* [Text excerpt]

-.-.-

The top reaction is the Sm(III) derivative and the bottom involves the Sm(II) derivative. Notice that the oxidation state of the metal in the top reaction does not change, while the oxidation state changes in the bottom one. If the metal was involved in the reduction the oxidation states should have changed (+3 to +4). For the trivalent compound this is not the case, thus the ligands themselves must be involved in the reduction process via the following redox reaction:

 C_{5}Me_{5}^{−} → e^{−} + 1/2(C_{5}Me_{5})_{2}

But ligand induced reductions are not new and have been known to happen with a variety of lanthanide complexes. However, steric factors must also be considered on the reactivity of the Sm(III) complex as less crowded structures do not have any reductive activity. For years, it was thought that (C_{5}Me_{5})_{3}Sm was not a possible compound due to the huge strain of cone angles greater than 120 degrees. However, this compound is formed from the Sm(II) complex, and X-Ray structures of the Sm(II) complex have shown that there was enough room for a third spot. Also, X-ray structures of (C_{5}Me_{5})_{3}Sm show that the C_{5}Me_{5}s are 0.1 Angstroms farther from the metal than normally predicted and expected. This increased distance, forced by sterics, makes the ligands have less electronic stability and may be a possible reason for the observed redox reaction of the ligands instead of the metal.

-.-.-

* [Exercise data]
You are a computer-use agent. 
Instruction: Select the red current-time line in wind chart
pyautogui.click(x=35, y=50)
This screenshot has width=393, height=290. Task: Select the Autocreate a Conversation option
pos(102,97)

-.-.-

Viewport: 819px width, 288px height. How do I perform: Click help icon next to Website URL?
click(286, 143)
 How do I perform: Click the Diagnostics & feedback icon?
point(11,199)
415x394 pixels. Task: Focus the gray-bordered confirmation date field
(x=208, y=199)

-.-.-

Could you pick up the text on the samarium complexes above and continue it from its last sentence?

* [Output of the exercise]
Sm is a typical and well studied metal due to its unusual stability in a divalent and trivalent state. With the discovery of sterically induced reductions other lanthanide metals can now be studied in their more stable trivalent state, which can allow for more control of reduction reactions by tuning the reaction based on the metal size and electronics.